Three Billboards Outside Ebbing, Missouri

There are spoilers ahead. I strongly recommend you to watch the movie before reading this.

It's not always you find yourself watching a movie where the plot is present only to play the role of a pivot around which an immaculate cast can wow you for a hundred minutes. Don't get me wrong, Three Billboards has a compelling plot. However, what's put in front of you as the plot does not advance insomuch as everything around it. The world around the plot changes while it remains the only constant, reminding us why we are in Ebbing, Missouri in the first place.

Missouri, like most other midwestern states, is studded with small sleepy towns which to the world outside may as well not exist. Ebbing is one such sleepy town. The movie begins with Mildred Hayes—played by a fantastic Frances McDormand—buys three billboards outside the town to ask hard questions about a case that remains unsolved after seven months. The case in question is the rape and murder of Angela Hayes, Mildred's young daughter. How the billboards shape the future of the town and the people involved over the next few months is what the movie is about.

Woody Harrelson plays an outstanding Chief Willoughby, a sliver of good, in a town full of cops drunk with power—at least as much a small town cop can be drunk with. The police couldn't find any clues connected to the murder and Mildred wants to know why they aren't working hard to catch the murderer. The billboards become the talk of the town, and they actually get the police to revisit the case because of the all the attention it's getting. However, the Chief dies in the end, the murder remains unsolved and there is a consolation where Dixon—played incredibly by Sam Rockwell—ride to Idaho to feel better about taking some action, though it wouldn't help their cause.

Though the entire movie is a dialogue writer's dream, I enjoyed the evolution of Dixon, from a clueless young cop to a changed man, having been introduced to love and forgiveness. Caleb Landry Jones plays a young man named Red Wilby who at one point gets thrown off a window by Dixon. There is a scene in a hospital room where Dixon is admitted with burn injuries after getting caught in a fire accident. It happens to be the same room where Red is also recovering. With Dixon's face completely covered by bandages, Red approaches him, asks how he is doing, and offers him some orange juice.

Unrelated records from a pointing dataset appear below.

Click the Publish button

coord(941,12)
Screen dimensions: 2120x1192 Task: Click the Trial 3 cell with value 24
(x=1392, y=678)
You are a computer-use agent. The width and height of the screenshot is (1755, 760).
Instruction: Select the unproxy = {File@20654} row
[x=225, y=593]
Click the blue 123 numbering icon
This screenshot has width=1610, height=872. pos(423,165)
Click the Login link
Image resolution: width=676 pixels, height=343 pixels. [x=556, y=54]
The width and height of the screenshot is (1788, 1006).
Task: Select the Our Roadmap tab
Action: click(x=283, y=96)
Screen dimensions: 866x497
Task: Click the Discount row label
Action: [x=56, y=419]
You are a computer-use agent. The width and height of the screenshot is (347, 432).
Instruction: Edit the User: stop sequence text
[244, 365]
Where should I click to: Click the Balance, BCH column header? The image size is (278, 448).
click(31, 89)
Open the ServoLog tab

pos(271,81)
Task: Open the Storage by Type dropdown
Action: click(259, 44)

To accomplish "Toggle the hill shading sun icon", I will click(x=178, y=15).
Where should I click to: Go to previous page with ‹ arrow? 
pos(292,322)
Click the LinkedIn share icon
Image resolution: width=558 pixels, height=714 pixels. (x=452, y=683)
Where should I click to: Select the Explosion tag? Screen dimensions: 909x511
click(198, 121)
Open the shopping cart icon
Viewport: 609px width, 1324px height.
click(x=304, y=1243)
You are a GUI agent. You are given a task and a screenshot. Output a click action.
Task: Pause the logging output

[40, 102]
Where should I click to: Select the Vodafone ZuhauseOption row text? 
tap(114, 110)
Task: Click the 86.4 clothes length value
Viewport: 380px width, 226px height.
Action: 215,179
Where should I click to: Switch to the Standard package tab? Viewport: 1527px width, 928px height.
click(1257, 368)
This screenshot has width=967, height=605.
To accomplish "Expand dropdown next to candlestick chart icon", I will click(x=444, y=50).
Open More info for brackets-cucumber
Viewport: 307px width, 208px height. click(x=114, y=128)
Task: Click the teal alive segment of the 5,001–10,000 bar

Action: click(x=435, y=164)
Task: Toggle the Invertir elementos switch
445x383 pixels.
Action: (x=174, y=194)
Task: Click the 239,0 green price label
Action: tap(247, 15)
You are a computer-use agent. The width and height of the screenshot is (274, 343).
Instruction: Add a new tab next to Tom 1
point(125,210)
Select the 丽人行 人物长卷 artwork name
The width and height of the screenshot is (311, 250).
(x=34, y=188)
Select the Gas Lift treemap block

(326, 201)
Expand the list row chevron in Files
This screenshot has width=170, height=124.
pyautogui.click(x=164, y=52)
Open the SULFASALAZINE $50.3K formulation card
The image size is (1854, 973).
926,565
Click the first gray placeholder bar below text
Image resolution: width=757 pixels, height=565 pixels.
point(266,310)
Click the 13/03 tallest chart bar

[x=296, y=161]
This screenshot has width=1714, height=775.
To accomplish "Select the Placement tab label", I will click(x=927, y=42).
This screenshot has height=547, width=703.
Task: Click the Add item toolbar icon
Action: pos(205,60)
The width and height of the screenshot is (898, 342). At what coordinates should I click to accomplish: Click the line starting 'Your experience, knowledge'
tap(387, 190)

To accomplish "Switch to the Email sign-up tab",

Dixon, a changed man at that point, starts crying on seeing what he's done to the kid and the kindness the kid's showing. He apologizes and the kid then realizes that it is, in fact, the guy who threw him off a window. This is the moment that won me over and showed for a fact that Dixon will never again be the same. I'd expect the kid to revolt knowing that this is the guy because of whom he's in a hospital badly injured. But Red, even at that moment, asks Dixon to stop crying because the tears would make his burns worse. Dixon responds with "Isn't salt good for your wounds though?" The kid with care and forgiveness in his voice responds with "What do I know? I'm no doctor." and you don't see him for the rest of the movie. For me, this scene was the surest sign that Dixon is going to do good and nothing else in the days to come.

Willoughby, before shooting himself at one point in the movie, leaves letters he's written to the people he cares about. The whole montage of the letter being narrated in Woody Harrelson's voice will haunt you for days. The fact that Martin McDonagh wrote a bunch of small story arcs about people and places, is what probably qualified Three Billboards for all the awards its won—and will win in the future, deservedly so. 

In Red, the story tells us that a little compassion goes a long way. In Dixon, it tells us that you don't stop learning lessons, ever. In Mildred, it tells us that closure is something you should find in a form or manner that suits you and works for you. That it just doesn't happen. 

All in all Three Billboards Outside Ebbing Missouri is the kind of movie that perhaps what defines a movie to me—something that introduces you to people, places, and tells their stories and lets you to make of it what you will.